A Texas U.S. District Court judge on Monday ruled against six United Airlines employees seeking to block the carrier’s Covid-19 vaccine mandate.
The employees, which included a pilot and a flight attendant, asked for an injunction against United’s policy of putting employees who receive medical or religious exemptions on unpaid leave. In his ruling, U.S. District Judge Mark Pittman said he was “disturbed by United’s seemingly calloused approach to its employees’ deeply personal concerns” but that “it is not for the Court to decide if United’s vaccine mandate is bad policy.” The employees did not show they would face “imminent, irreparable injury absent an injunction,” he said.

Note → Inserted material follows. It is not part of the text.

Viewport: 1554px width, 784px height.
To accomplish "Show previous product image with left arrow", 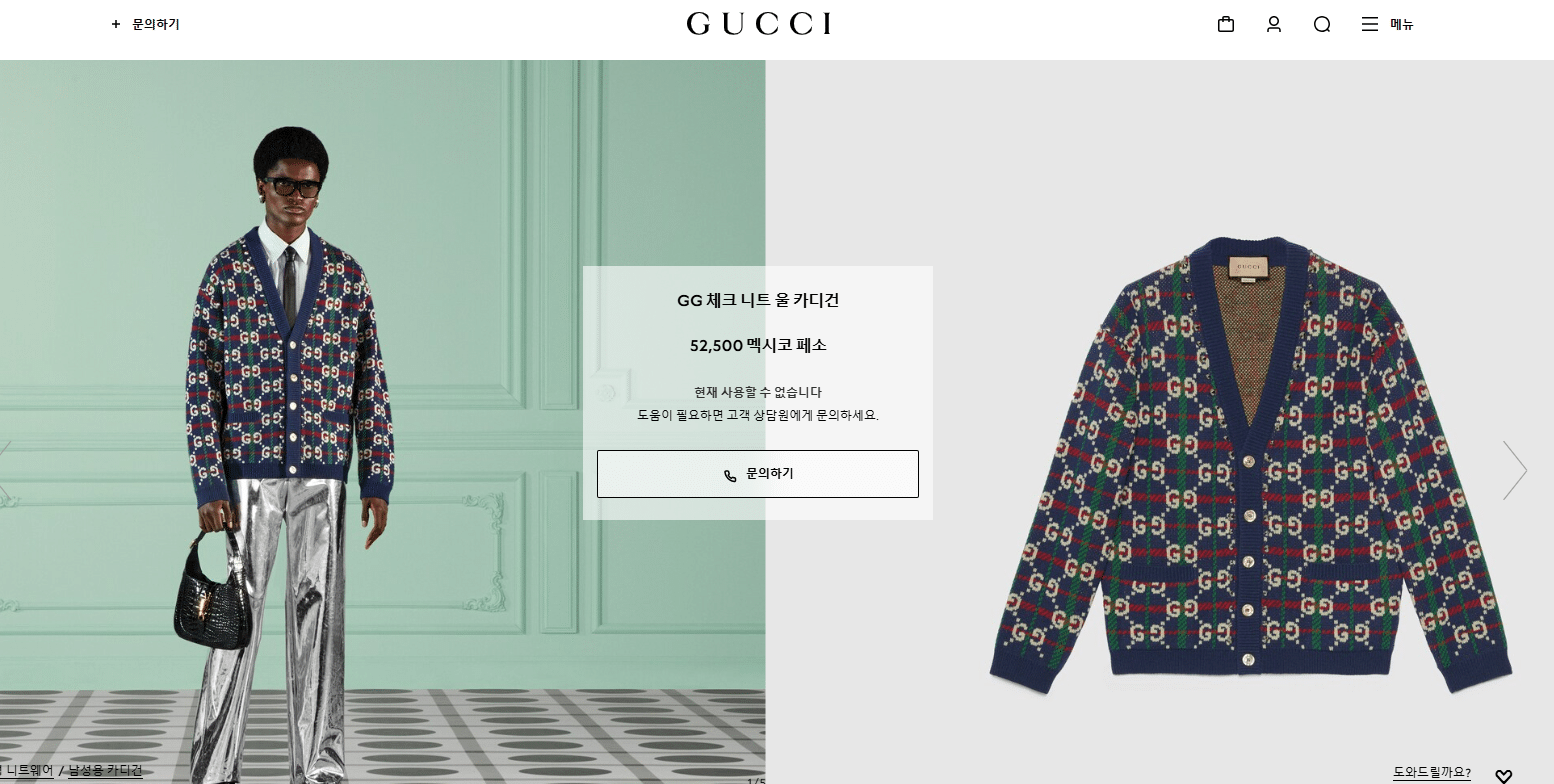I will click(x=5, y=470).
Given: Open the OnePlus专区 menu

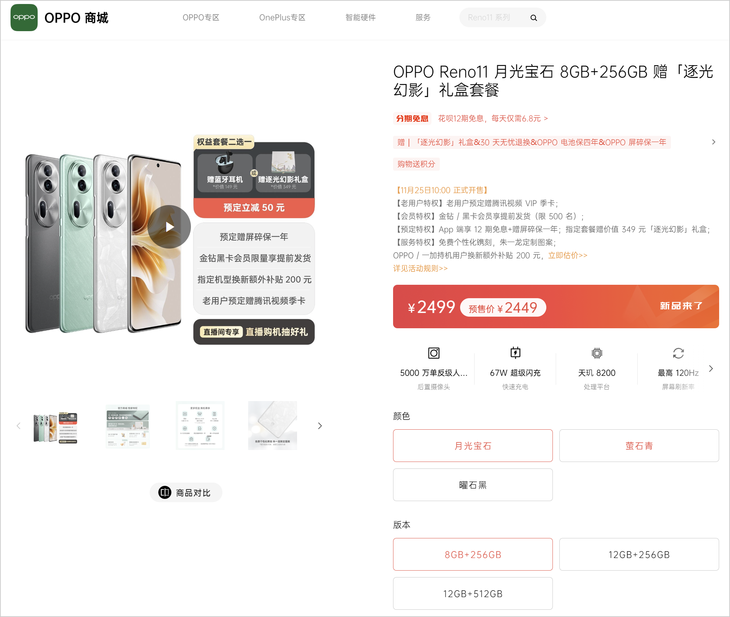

United’s victory comes as more than half of the states have sued the federal government regarding vaccine and testing requirements set forth by the Occupational Safety and Health Administration. United issued its mandate before the federal requirements were set and in recent weeks reported that 99.7% of its U.S.-based employees have opted to be vaccinated.
Of those requesting exemptions, United approved 80% of requests for religious exemptions and 63% of requests for medical exemptions, according to Pittman’s ruling.
Other U.S. carriers, meanwhile, are implementing mandates to be in line with federal requirements, so those will likely to be dependent on whether those requirements hold up in court. American Airlines, for example, last week extended its vaccination deadline for employees from Dec. 8 to Jan. 4, in line with an extension for the mandate for federal contractors.
As federal contractors, airline vaccination mandates do not include a regular testing option for employees included in the OSHA requirements.
United in a statement said it was “pleased” with the decision and is “working to identify non-customer facing roles where accommodated employees can apply and continue working until it is safe for them to their return to their current positions.”